The 6th Parliament of William III was summoned by William III of England on 3 November 1701 and assembled on 30 December 1701. Its composition was 248 Whigs, 240 Tories and 24 others; Robert Harley, the member for Radnor, was re-elected Speaker of the House of Commons.

==Alliance with the Holy Roman Empire against France==

Louis XIV of France had made plain his expansionist aims in Europe with the threat that posed to English interests and public opinion was now in favour of war. The new Parliament busied itself with the necessary preparations. On 9 January 1702, the House of Commons received the text of the Grand Alliance between William III, Leopold I, Holy Roman Emperor and the Dutch Republic.
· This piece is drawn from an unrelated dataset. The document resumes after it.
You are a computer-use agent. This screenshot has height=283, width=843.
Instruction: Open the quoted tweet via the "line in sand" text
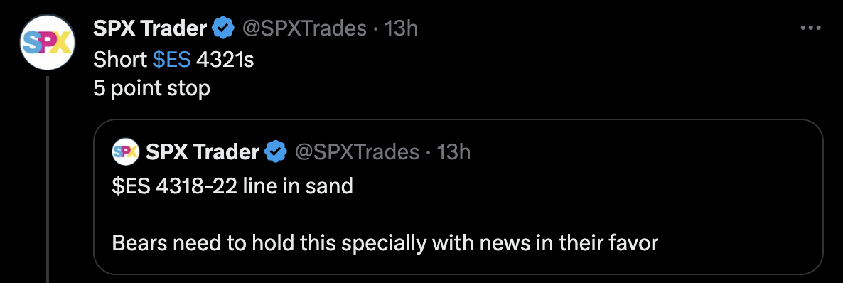pyautogui.click(x=298, y=186)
Both parties co-operated to fulfil the king's requests and by the end of February the ways and means arrangements were almost complete.
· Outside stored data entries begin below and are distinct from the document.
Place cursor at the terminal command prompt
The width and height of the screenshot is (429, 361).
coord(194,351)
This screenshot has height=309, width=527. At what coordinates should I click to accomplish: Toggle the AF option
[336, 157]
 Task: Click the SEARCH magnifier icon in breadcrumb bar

==Death of William III and rise of Anne to the throne==
But on 7 March 1702 the news broke that William III was dying and hurried arrangements were made to complete the war preparations. The following day the king was dead and had been succeeded by his sister-in-law, Queen Anne. Under the Parliament Act 1695 (7 & 8 Will. 3. c. 15) Parliament continued to meet for the next two months to enable the new queen and her ministers to finalise the essential war measures. On 2 May 1702 the queen communicated to the Commons the declaration of war by England and her allies on France and Spain.

The parliament was dissolved on 2 July 1702.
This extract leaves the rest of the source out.